(SOURCE RECORDS begins)

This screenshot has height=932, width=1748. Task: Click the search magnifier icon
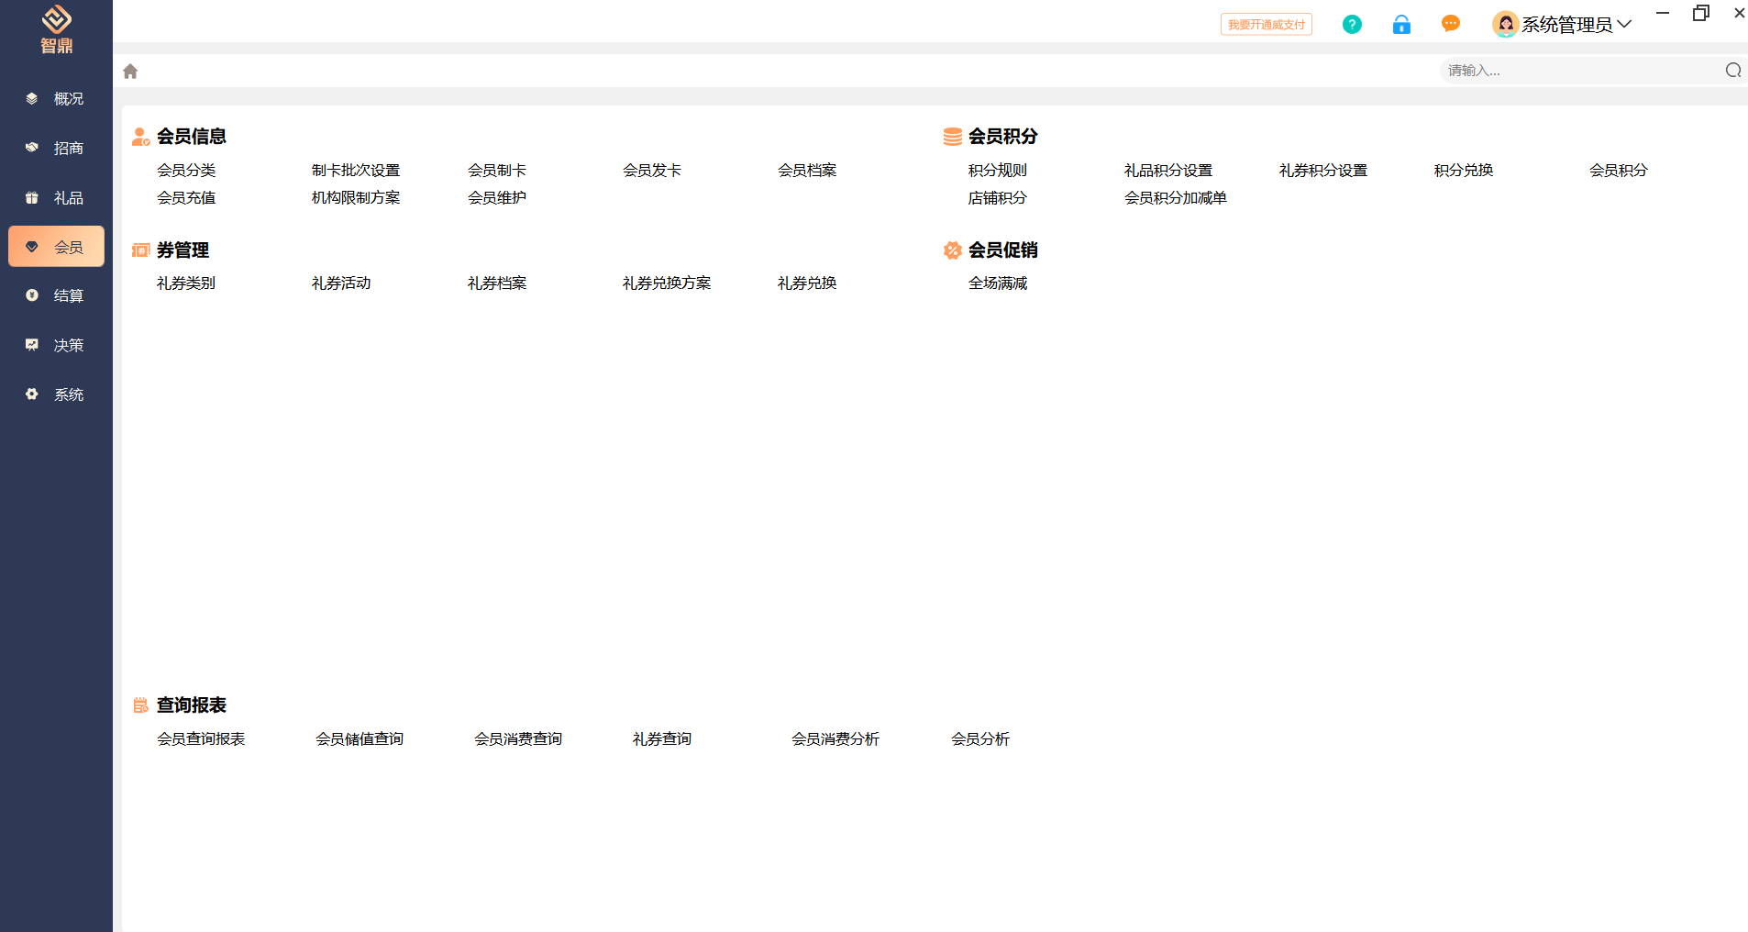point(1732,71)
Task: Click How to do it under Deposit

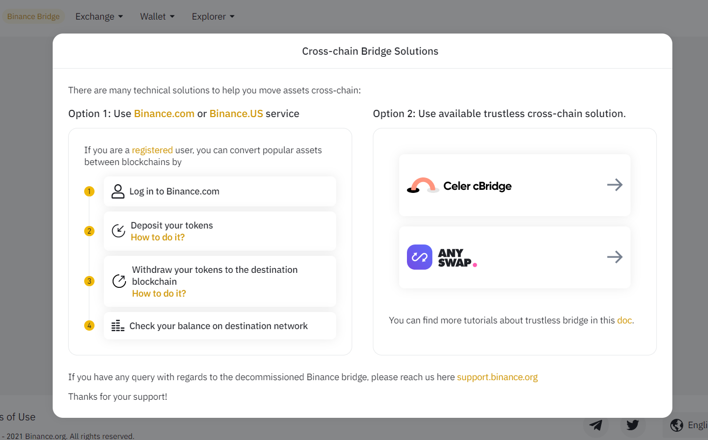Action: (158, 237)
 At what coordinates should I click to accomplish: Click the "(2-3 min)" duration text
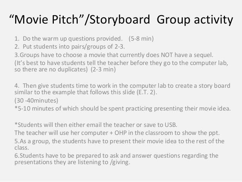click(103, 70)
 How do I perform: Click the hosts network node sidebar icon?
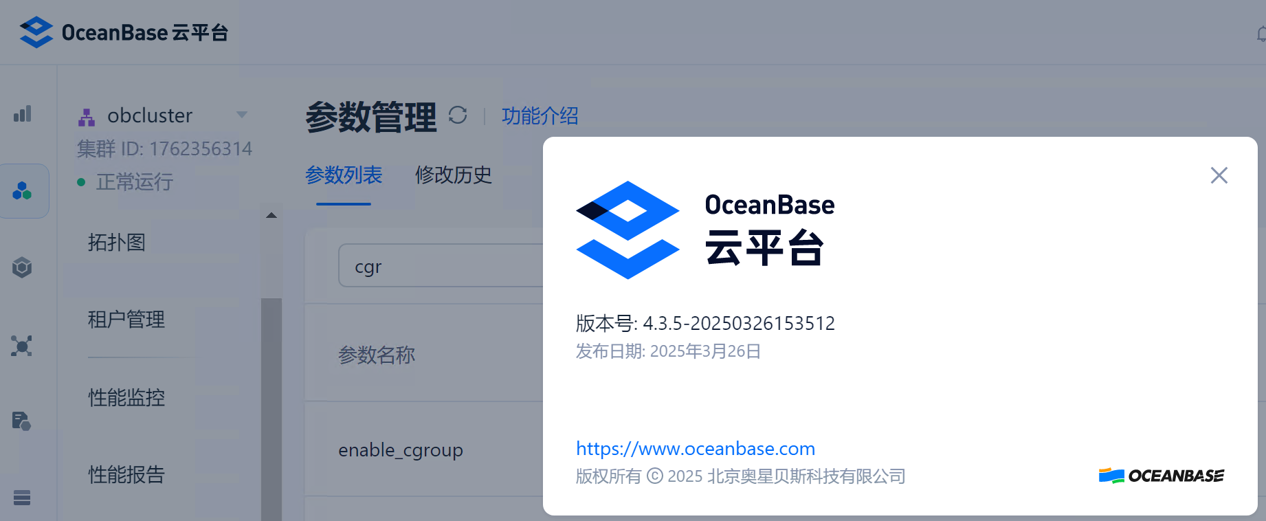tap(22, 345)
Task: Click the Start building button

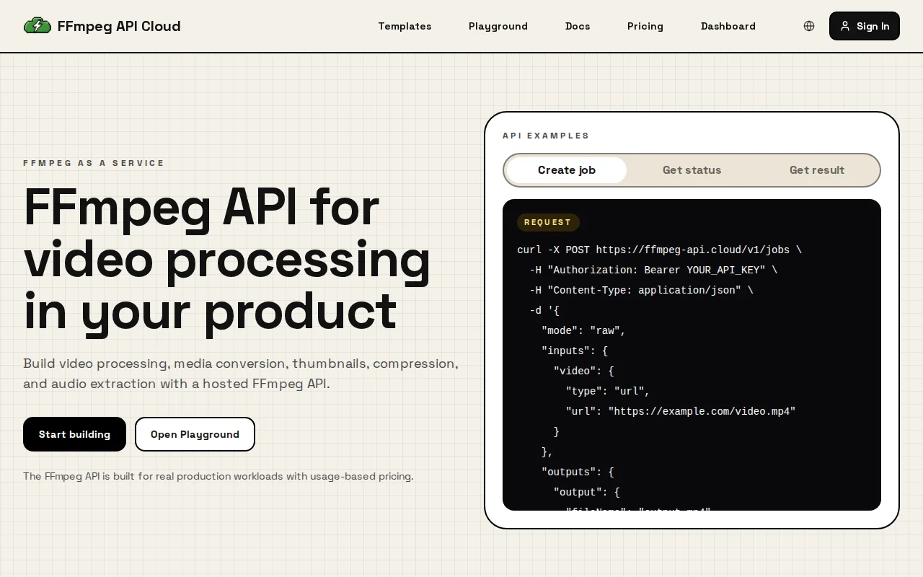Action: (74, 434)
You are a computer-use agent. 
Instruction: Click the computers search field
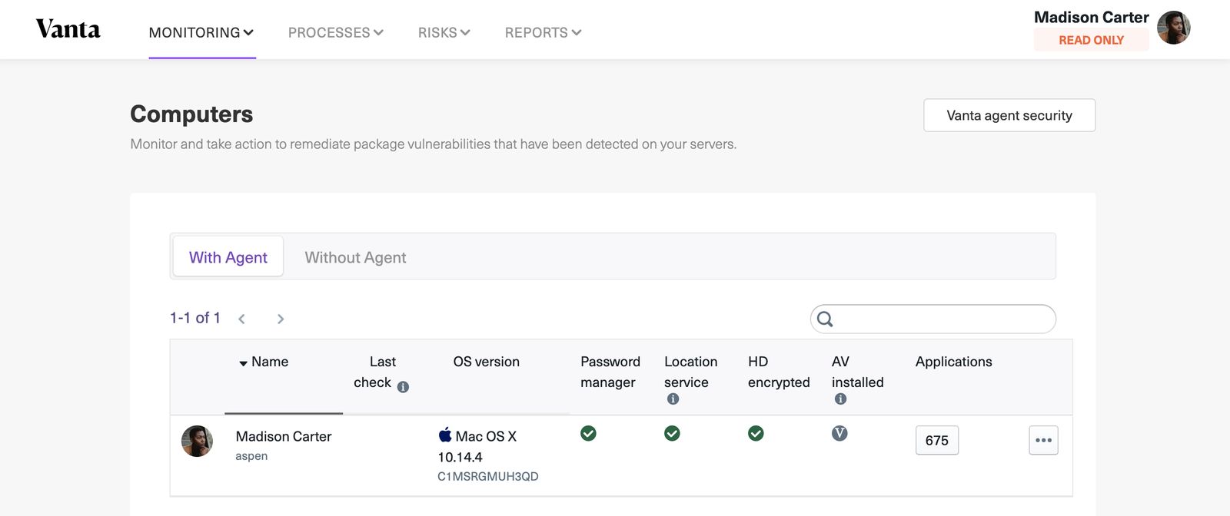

(SOURCE RECORDS ends)

AIM OF THE EXERCISE | What is needed is an exact restatement of the lines from the line with "How do I perform: Click" through the final line of the data, pictures excluded.

ANSWER BELOW |
 How do I perform: Click the hosts network node sidebar icon?
tap(22, 345)
Task: Click the Start building button

Action: (74, 434)
You are a computer-use agent. 
Instruction: Click the computers search field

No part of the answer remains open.